This delay has frustrated homeowners, who file their paperwork thinking they'll receive one rate, only to receive something completely different months later when the application is finally processed. To avoid surprises, many homeowners have heeded the advice of experts and locked their mortgage rates in advance, coughing up as much as $500 to guarantee a specific rate for an extended period of time, such as 90 days.

But while homeowners pay a premium to ensure a historically low rate, chances are they wasted their money in 2002. Homeowners would be wise to rethink the decision to lock. As the graph of mortgage rates in 2002 indicates, chances were that rates were lower, not higher, 90 days after applying for a loan.

"There's really no sense in paying for an extended lock," said Keith Gumbinger, vice president at rate tracker HSH Associates. "Given the disappointing performance of the economy and the likelihood of low rates, is it really worth the money?"

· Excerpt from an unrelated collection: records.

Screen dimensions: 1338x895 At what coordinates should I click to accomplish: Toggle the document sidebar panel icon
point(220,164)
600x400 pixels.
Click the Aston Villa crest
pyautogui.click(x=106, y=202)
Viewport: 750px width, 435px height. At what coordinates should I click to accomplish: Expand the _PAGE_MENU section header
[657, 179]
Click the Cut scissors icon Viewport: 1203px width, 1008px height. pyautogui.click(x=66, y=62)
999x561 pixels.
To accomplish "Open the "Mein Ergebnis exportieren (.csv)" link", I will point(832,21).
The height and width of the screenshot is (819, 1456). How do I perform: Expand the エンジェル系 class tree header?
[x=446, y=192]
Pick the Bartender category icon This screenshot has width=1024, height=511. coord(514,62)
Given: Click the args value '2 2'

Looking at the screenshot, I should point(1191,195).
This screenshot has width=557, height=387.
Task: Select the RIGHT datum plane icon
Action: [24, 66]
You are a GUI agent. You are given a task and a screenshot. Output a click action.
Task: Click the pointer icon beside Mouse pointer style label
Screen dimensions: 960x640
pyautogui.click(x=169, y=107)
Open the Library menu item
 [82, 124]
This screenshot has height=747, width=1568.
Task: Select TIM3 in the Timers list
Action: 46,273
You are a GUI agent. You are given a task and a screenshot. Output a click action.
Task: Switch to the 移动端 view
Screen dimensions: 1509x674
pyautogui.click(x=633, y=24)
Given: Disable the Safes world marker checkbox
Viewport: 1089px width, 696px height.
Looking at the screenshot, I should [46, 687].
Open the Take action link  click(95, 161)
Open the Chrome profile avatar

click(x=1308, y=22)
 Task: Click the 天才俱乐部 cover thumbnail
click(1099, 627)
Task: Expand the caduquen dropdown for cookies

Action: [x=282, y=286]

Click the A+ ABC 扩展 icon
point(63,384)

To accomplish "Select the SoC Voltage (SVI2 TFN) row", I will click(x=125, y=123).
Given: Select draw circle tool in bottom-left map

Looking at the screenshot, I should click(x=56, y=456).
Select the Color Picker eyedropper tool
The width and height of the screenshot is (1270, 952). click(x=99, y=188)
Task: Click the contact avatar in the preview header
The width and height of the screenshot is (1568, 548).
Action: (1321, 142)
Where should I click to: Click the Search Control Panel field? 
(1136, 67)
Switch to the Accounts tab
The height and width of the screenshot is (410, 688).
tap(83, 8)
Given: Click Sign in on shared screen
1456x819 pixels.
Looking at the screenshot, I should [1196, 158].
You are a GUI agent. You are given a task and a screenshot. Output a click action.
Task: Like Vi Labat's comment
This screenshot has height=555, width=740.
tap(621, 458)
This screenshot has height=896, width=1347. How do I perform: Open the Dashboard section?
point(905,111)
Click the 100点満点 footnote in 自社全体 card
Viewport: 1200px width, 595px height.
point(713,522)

It might not be -- a rate lock can prove costly even if it's free. Most lenders allow homeowners to lock their rate at no cost for anywhere between 30 and 60 days. But as Gumbinger points out, if homeowners let their rate float, instead of locking, they could have received a lower rate, especially in recent months.

In mid-October mortgage rates jumped from 5.5% to 6% over a two-week span, as stocks rallied and the economic news brightened. It was the first time all year that rates had made a significant upside move, spooking homeowners into locking. But instead of rising to 6.5%, rates reversed direction and slid below 5.5% as the rally and economic strength proved short-lived.

Let's say you locked at $250,000 home loan at 6% in October, giving you a monthly payment of $1,500 and $29,000 in interest charges over the life of the loan. If you'd let the rate float until December instead of locking, you would have gotten a rate of 5.5%, which would save you $80 a month and nearly $30,000 over the life of the loan. Plus, you would have paid $500 on top of that for a lock you didn't need.

This isn't to say that locking a rate is always a bad idea, it's just to say that the decision to lock isn't the open-and-shut case that many make it out to be in the coming months. "Interest rates are already an inexpensive gamble, since they're so low. And we're certainly facing the possibility of downward pressure on rates. If we see a flare up in political activity, you'll probably get a lower rate," said Gumbinger.

Instead of locking, cautious homeowners who want their cake and eat it too should ask for a "float-down." Under a float-down, your mortgage rate will not be allowed to rise above a certain rate for 30, 45 or 60 days. Once the application is completed, if mortgage rates are lower, then you'll be able to take the lowest rate at that time. Unlike a lock, which sets your rate in stone, you'll be able to let your rate "float down," as the name suggests.

Gumbinger says that a charge of $250 is standard on a float-down, but programs vary wildly from bank to bank, with some charging nothing and others charging huge fees.

But as with a rate lock, it's important to make sure you're not wasting $250 on a float down just because you're overly cautious. Loan shoppers would be better off if they understood the factors that can affect rates and act accordingly -- especially with the war in Iraq looming.

"A float-down could help you take advantage of a big downdraft in rates," Gumbinger said, "But the middle of December, rates were only 25 basis points higher than they were on Tuesday morning. Is that worth $250? Probably not."